GDPR Fines in Poland — Review of Key UODO Decisions and Lessons for Businesses
Since the GDPR came into force in May 2018, the President of the Polish Data Protection Authority (UODO) has imposed dozens of administrative fines on Polish companies and public institutions. The total amount of fines is growing year on year — and an analysis of UODO decisions provides valuable insights into which mistakes most frequently lead to sanctions and how to protect against them.
This article presents a review of the most significant fines imposed by UODO, analyses the most commonly violated provisions, and draws practical conclusions for organisations.
Scale of UODO Fines — Statistics
UODO’s enforcement activity has been growing steadily:
2024: 20 decisions imposing fines on 24 entities, totalling nearly PLN 14 million (approx. EUR 3.2 million). This was a marked increase — the total fines accounted for over 44% of all sanctions imposed since 2018.
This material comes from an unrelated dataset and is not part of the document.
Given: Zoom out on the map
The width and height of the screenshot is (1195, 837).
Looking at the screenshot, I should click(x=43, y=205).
2025: 32 fines totalling PLN 64.5 million (approx. EUR 15 million) — a fivefold increase compared to the previous year. At the same time, UODO received nearly 13,000 complaints (compared to 8,000 in 2024) and over 22,000 breach notifications.
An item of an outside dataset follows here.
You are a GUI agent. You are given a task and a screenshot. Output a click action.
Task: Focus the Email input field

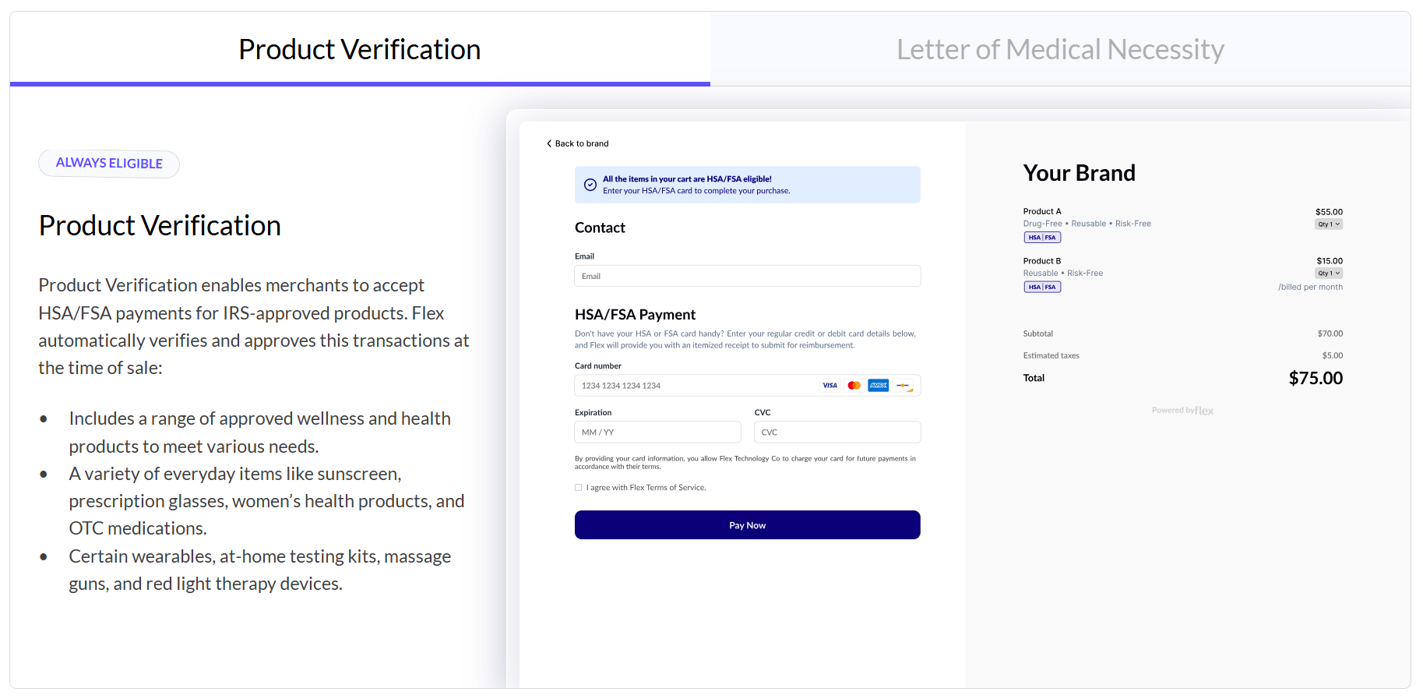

The trend is clear — UODO is issuing fewer decisions but imposing significantly higher fines, guided by the principle that sanctions must be effective, proportionate, and dissuasive.
At the European level, total GDPR fines since 2018 have exceeded EUR 7 billion.
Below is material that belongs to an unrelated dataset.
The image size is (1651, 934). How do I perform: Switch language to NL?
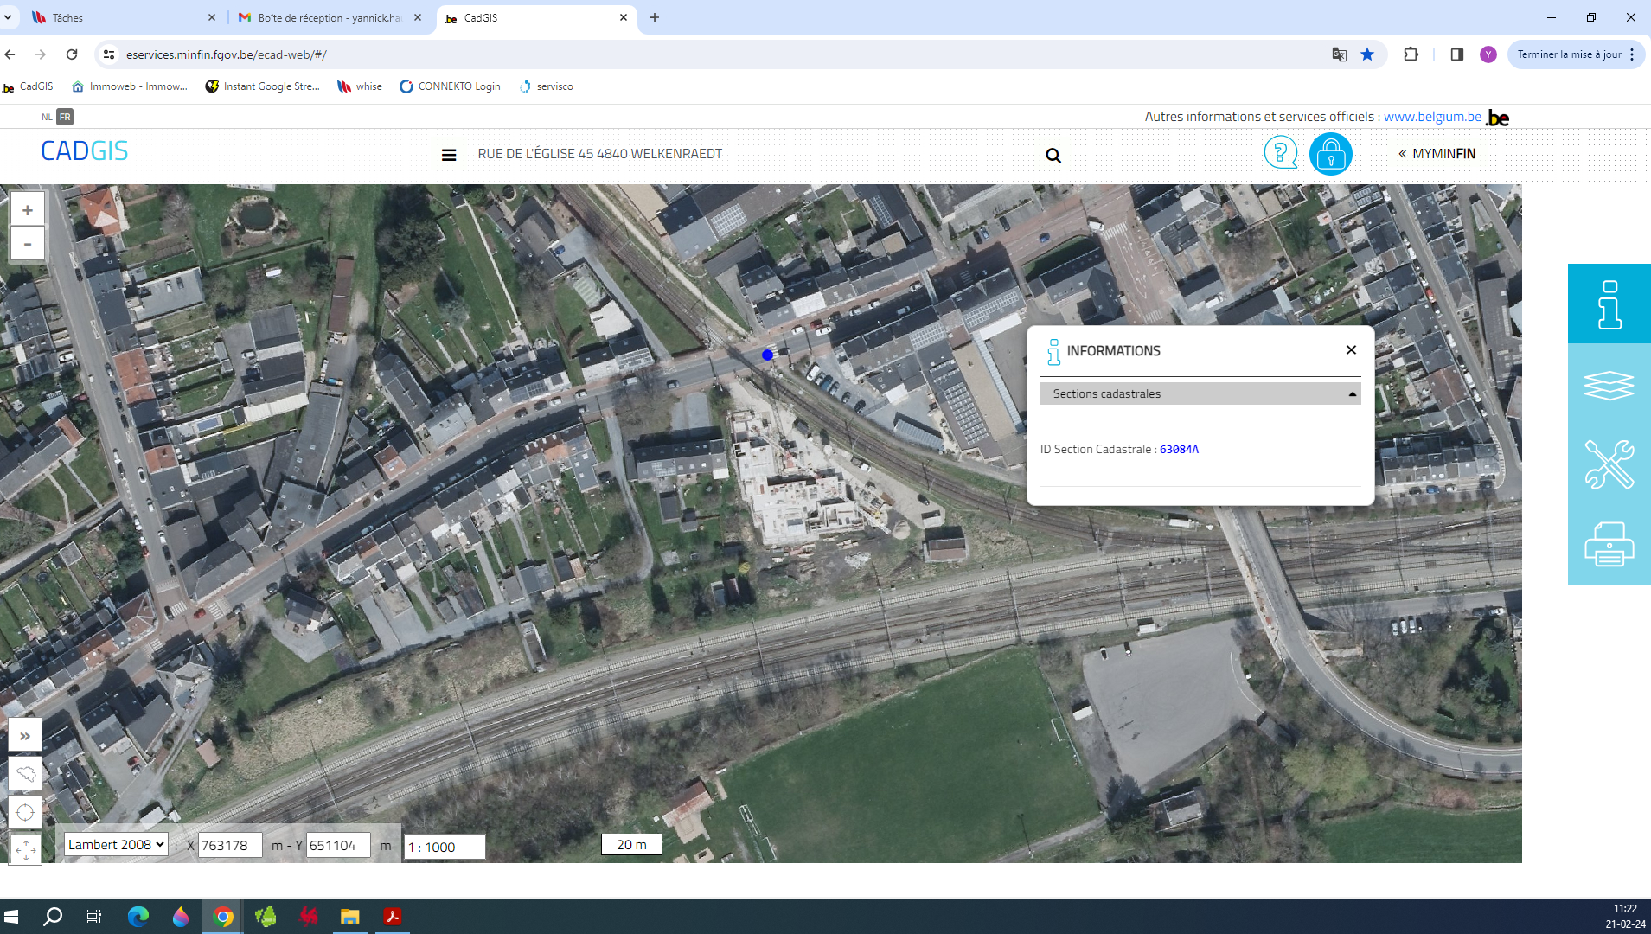click(x=47, y=117)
Highest Fines in Poland — Key Decisions
Poczta Polska S.A. — PLN 27.1 million (2025)
The record fine in UODO’s history. Poczta Polska was fined for the unlawful processing of personal data of approximately 30 million citizens from the PESEL register in connection with preparations for the so-called postal elections in 2020. UODO found that the processing was carried out without a proper legal basis, in violation of GDPR principles and citizens’ constitutional right to privacy.
Lesson: Even acting on instructions from a state authority does not exempt an organisation from verifying the legal basis for data processing.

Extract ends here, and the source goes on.